TASK TO COMPLETE -
Look below for the line that contains "The width and" and the line that contains "552x412 pixels.", then restate both of them and every line in between, exactly. No picture goes in the copy.

AVAILABLE DATA -

'''

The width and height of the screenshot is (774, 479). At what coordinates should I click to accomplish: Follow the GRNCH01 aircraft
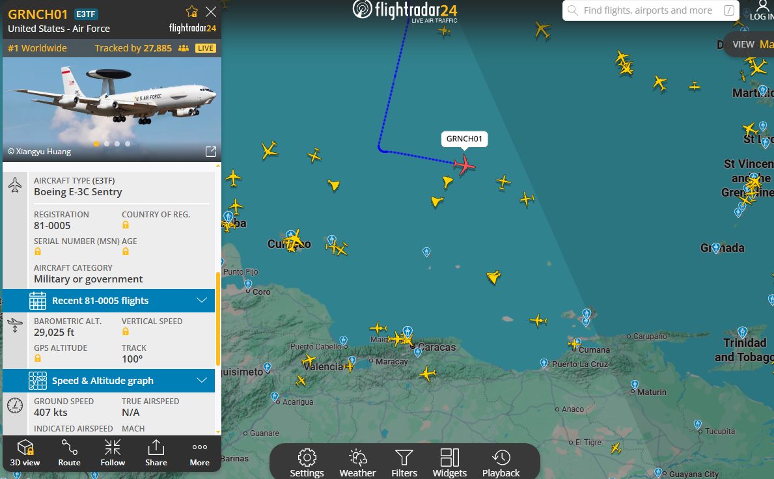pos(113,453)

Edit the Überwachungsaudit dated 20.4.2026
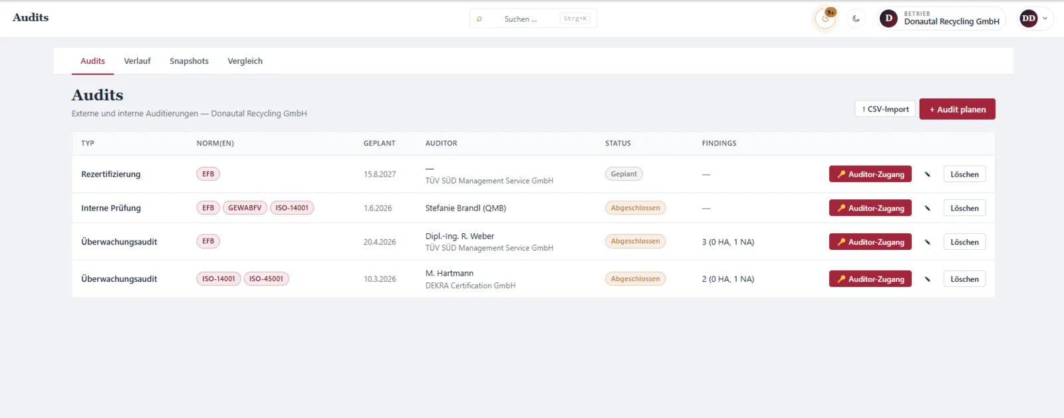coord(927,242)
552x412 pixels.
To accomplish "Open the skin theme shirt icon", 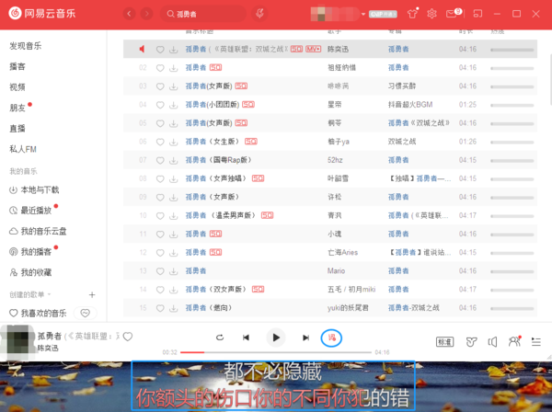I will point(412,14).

'''
'''

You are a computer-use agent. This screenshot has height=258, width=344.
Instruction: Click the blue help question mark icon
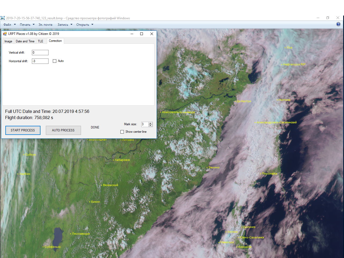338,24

'''
'''

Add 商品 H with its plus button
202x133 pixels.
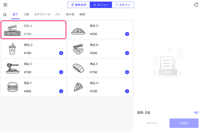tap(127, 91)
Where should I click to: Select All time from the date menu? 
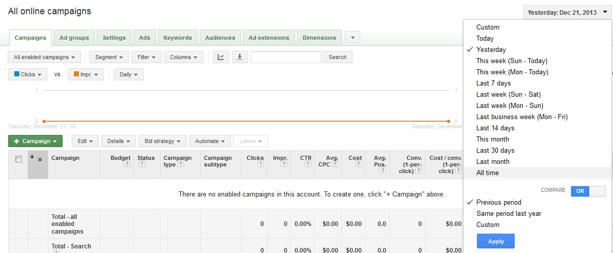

'''

WORKED SOLUTION -
The width and height of the screenshot is (774, 479). At what coordinates should I click to accomplish: Follow the GRNCH01 aircraft
pos(113,453)

Edit the Überwachungsaudit dated 20.4.2026
coord(927,242)
552x412 pixels.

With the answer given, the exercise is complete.